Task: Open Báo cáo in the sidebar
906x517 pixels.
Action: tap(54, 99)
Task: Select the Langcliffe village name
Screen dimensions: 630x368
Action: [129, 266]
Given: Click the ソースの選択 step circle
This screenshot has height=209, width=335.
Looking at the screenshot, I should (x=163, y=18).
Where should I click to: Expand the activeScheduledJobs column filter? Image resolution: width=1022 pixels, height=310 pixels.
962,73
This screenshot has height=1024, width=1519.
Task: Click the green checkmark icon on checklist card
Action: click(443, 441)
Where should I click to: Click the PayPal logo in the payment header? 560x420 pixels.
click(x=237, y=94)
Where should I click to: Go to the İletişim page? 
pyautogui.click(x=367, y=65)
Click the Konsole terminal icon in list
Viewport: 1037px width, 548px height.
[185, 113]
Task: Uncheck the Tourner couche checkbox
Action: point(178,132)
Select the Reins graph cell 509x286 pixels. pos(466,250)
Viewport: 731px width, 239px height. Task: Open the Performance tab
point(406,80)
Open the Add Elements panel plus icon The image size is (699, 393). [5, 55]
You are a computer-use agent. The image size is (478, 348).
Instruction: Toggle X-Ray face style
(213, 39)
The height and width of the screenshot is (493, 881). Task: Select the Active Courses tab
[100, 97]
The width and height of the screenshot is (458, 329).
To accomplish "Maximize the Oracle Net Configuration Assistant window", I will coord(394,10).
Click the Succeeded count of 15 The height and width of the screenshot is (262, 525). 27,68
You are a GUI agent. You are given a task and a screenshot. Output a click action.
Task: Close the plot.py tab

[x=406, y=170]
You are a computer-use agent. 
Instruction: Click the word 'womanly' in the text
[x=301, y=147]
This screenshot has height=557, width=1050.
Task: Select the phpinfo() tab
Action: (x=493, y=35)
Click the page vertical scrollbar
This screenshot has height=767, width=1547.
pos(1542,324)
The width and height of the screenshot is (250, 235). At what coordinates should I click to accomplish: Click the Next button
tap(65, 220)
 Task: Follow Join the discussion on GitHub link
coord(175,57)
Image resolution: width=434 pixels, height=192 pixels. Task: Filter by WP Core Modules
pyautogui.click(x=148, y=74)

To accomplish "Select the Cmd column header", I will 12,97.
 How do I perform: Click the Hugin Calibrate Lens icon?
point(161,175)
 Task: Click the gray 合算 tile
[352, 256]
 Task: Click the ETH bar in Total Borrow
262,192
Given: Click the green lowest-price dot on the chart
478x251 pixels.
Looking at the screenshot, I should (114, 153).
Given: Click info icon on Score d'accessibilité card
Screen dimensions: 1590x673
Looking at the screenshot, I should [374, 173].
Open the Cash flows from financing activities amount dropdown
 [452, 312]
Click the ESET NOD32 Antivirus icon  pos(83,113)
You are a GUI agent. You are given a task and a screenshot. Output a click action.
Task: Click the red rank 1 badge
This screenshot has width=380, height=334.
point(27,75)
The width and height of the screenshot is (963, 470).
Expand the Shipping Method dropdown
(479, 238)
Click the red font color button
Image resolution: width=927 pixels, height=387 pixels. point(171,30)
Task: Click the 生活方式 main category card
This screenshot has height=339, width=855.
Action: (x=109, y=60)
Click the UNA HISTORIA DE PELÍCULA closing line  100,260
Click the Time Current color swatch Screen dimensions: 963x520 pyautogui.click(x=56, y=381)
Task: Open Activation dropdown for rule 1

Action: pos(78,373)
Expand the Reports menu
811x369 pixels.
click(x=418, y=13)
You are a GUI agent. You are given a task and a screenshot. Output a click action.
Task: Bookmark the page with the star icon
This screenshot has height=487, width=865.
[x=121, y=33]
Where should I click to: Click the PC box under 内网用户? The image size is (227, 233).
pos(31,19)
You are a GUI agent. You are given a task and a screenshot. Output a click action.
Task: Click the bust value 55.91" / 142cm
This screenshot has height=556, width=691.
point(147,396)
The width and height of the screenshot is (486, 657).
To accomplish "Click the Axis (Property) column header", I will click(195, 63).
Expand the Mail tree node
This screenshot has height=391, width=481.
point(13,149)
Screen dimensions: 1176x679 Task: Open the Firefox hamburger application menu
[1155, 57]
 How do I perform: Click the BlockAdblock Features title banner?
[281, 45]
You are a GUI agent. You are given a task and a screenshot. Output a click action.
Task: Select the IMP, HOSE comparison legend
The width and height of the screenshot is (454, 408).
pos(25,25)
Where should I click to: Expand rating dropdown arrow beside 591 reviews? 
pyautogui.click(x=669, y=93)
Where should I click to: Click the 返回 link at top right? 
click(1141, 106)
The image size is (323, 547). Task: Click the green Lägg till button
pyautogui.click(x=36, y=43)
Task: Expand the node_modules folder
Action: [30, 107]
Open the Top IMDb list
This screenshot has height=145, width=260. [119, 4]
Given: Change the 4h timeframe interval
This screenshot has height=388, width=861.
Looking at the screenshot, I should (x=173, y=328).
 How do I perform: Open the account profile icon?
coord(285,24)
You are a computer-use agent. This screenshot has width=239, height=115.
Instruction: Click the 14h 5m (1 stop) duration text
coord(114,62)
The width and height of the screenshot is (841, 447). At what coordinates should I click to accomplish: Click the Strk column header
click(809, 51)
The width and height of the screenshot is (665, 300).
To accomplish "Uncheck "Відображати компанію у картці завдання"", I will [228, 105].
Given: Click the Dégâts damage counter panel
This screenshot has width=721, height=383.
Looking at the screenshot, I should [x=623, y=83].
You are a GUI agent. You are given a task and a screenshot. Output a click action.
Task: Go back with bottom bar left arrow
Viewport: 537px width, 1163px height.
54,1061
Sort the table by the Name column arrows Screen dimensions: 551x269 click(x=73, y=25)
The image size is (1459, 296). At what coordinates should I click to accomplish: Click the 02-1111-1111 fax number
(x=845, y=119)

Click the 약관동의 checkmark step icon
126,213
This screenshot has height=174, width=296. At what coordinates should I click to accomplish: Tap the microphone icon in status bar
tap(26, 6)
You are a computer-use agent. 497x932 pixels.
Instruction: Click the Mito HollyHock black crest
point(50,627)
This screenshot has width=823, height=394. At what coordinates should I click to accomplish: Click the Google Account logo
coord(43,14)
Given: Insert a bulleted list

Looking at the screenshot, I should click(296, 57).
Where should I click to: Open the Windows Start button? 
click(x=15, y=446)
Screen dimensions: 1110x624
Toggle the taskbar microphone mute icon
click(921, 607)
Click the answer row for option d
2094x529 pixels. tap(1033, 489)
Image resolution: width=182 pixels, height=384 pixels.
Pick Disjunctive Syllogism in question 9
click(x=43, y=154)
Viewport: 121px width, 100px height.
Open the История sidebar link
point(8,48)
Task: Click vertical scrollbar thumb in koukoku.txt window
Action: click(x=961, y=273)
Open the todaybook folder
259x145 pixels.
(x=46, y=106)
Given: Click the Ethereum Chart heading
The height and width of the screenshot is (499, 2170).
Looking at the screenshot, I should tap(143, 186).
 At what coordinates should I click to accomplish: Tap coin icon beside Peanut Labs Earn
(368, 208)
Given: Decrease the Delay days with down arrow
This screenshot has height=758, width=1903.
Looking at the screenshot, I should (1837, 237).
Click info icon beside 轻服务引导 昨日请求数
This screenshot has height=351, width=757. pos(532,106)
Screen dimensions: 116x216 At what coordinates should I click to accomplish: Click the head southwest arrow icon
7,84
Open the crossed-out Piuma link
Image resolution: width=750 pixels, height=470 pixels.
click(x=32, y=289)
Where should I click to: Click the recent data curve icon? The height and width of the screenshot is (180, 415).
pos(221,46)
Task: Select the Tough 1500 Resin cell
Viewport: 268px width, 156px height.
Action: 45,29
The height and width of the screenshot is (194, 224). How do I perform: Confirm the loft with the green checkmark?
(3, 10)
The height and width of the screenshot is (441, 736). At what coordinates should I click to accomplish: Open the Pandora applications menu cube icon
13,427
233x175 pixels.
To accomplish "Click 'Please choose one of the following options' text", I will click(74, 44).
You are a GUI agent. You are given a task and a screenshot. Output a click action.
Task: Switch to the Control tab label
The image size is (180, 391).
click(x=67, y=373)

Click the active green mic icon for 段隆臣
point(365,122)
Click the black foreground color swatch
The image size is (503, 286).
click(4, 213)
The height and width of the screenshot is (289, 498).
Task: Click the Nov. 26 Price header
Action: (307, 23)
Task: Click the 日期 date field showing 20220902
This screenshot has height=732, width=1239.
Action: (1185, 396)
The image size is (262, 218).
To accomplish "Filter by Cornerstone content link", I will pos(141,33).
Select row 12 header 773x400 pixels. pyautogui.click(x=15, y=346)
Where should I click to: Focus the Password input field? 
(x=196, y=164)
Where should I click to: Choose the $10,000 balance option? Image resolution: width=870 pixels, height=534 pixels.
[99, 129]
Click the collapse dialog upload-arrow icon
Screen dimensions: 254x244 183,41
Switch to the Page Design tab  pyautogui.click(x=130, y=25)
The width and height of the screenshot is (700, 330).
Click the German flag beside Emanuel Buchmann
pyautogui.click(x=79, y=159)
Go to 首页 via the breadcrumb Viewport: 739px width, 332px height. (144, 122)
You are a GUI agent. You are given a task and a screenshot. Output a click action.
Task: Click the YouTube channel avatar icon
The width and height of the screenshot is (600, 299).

——————————

→ What you will do: If a line in the material above holds "panel", copy it.

→ Written response:
Open the Add Elements panel plus icon The image size is (699, 393). [5, 55]
Given: Click the Dégâts damage counter panel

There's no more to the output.